Arpit presents his work at the Indo-german Workshop on Hardware-aware Scientific Computing (IGHASC)

Arpit Babbar will present some oh his PhD work at the Indo-german Workshop on Hardware-aware Scientific Computing (IGHASC) in Heidelberg.

Arpit’s talk

Admissibility preserving Lax-Wendroff Flux Reconstruction schemes for compressible flows

Lax-Wendroff Flux Reconstruction (LWFR) is a single-stage, high order, quadrature free method for solving hyperbolic conservation laws. The single step nature of the method enables evolution to the next time level with only one interface communication, making the method arithmetically intense and MPI efficient. Since solutions to hyperbolic conservation laws often contain shocks, in this work, we develop a subcell based limiter by blending LWFR with a lower order scheme, either first order finite volume or MUSCL-Hancock scheme. While the blending with a lower order scheme helps to control oscillations, it may not guarantee admissibility of discrete solution, e.g., positivity property of quantities like density and pressure. By exploiting the subcell structure and admissibility of lower order schemes, we devise a strategy to ensure that the blended scheme is admissibility preserving for the mean values and then use a scaling limiter to obtain admissibility of the polynomial solution. For MUSCL-Hancock scheme on non-cell-centered subcells, we develop a slope limiter, time step restrictions and suitable blending of higher order fluxes, that ensures admissibility of lower order updates and hence that of the cell averages.
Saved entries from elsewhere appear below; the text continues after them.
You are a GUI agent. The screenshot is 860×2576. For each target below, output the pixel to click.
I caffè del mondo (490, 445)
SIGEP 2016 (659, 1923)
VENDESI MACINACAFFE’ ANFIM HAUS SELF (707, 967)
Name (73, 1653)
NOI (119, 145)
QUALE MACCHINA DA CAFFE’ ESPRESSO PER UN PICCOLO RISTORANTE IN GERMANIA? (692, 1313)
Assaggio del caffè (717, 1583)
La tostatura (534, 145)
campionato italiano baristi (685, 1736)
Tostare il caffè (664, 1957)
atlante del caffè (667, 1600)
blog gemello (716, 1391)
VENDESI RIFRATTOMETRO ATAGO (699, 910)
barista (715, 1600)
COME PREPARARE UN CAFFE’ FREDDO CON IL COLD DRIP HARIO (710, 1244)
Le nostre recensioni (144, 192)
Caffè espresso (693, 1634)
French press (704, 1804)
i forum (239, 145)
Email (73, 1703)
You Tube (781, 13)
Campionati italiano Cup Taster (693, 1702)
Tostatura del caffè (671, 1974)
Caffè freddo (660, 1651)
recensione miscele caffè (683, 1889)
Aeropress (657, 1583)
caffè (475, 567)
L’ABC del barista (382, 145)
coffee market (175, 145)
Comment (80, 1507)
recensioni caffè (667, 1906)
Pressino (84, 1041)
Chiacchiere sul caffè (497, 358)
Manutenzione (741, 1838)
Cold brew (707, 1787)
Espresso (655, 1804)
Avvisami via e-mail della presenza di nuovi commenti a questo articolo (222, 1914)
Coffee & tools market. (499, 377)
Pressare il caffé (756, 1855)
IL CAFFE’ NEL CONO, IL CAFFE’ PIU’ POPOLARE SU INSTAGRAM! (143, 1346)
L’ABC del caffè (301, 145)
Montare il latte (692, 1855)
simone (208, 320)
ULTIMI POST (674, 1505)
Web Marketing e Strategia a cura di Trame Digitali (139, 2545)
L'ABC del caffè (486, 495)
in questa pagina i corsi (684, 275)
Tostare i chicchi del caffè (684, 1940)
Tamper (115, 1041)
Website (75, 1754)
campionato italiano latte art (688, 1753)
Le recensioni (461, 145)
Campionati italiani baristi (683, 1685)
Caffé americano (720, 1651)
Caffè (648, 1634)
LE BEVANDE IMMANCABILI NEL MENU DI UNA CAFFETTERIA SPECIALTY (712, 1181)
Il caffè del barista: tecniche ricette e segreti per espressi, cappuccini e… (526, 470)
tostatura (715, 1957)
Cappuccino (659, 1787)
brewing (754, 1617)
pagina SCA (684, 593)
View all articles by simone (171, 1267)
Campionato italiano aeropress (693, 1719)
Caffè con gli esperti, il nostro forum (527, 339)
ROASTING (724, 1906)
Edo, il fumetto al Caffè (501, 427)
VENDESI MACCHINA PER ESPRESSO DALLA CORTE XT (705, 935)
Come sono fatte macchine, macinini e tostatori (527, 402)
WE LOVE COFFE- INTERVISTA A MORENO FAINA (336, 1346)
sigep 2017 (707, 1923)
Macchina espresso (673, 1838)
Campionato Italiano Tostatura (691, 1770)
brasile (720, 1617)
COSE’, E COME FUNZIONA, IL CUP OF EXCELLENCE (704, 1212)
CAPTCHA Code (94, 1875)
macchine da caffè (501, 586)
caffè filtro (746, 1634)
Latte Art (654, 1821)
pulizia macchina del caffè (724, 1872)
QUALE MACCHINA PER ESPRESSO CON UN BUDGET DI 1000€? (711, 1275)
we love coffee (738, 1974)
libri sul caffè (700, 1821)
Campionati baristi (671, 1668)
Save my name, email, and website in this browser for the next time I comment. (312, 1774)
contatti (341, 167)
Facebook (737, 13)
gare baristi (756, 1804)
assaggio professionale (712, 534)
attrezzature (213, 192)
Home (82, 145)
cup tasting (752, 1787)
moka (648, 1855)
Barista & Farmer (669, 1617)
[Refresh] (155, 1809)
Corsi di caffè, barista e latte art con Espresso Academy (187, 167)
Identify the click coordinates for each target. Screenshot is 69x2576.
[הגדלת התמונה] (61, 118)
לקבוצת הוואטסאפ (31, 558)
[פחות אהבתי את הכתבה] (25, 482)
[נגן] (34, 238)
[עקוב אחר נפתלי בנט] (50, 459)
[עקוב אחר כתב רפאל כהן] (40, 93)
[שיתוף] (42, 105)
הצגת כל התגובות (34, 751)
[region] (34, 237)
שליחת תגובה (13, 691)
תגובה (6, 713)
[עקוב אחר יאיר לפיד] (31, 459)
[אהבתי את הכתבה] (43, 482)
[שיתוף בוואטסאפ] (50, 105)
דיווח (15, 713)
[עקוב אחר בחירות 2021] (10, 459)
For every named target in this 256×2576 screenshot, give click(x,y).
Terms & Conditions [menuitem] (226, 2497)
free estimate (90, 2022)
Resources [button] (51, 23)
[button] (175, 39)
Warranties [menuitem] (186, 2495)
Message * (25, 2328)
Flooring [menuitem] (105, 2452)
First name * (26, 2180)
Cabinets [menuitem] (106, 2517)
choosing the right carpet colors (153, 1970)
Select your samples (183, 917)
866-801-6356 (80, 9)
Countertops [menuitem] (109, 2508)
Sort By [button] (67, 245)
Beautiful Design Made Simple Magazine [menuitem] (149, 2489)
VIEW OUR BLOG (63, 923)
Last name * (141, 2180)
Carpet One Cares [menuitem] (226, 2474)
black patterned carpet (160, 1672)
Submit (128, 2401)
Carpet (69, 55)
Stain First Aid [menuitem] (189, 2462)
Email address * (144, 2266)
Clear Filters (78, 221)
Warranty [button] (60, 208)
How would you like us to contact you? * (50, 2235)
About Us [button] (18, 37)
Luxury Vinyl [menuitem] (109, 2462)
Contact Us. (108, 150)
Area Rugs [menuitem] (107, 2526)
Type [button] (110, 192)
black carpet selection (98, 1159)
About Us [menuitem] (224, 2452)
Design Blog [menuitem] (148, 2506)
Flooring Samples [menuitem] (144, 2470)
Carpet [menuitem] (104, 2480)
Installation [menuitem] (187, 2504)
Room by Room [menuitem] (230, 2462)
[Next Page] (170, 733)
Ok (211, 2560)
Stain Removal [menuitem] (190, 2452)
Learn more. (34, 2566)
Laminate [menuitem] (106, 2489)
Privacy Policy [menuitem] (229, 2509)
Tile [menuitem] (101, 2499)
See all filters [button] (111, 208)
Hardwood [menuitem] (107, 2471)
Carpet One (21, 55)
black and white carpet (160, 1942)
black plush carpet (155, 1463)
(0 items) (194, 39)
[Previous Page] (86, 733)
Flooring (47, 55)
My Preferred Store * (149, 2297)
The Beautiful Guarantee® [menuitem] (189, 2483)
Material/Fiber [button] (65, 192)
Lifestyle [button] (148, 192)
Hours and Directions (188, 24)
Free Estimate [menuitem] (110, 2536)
By using the MUSCL-Hancock scheme on subcells and Gauss-Legendre points in flux reconstruction, we improve small-scale resolution compared to the subcell-based RKDG blending scheme with first order finite volume method and Gauss-Legendre-Lobatto points. We demonstrate the performance of our scheme on compressible Euler’s equations, showcasing its ability to handle shocks and preserve small-scale structures.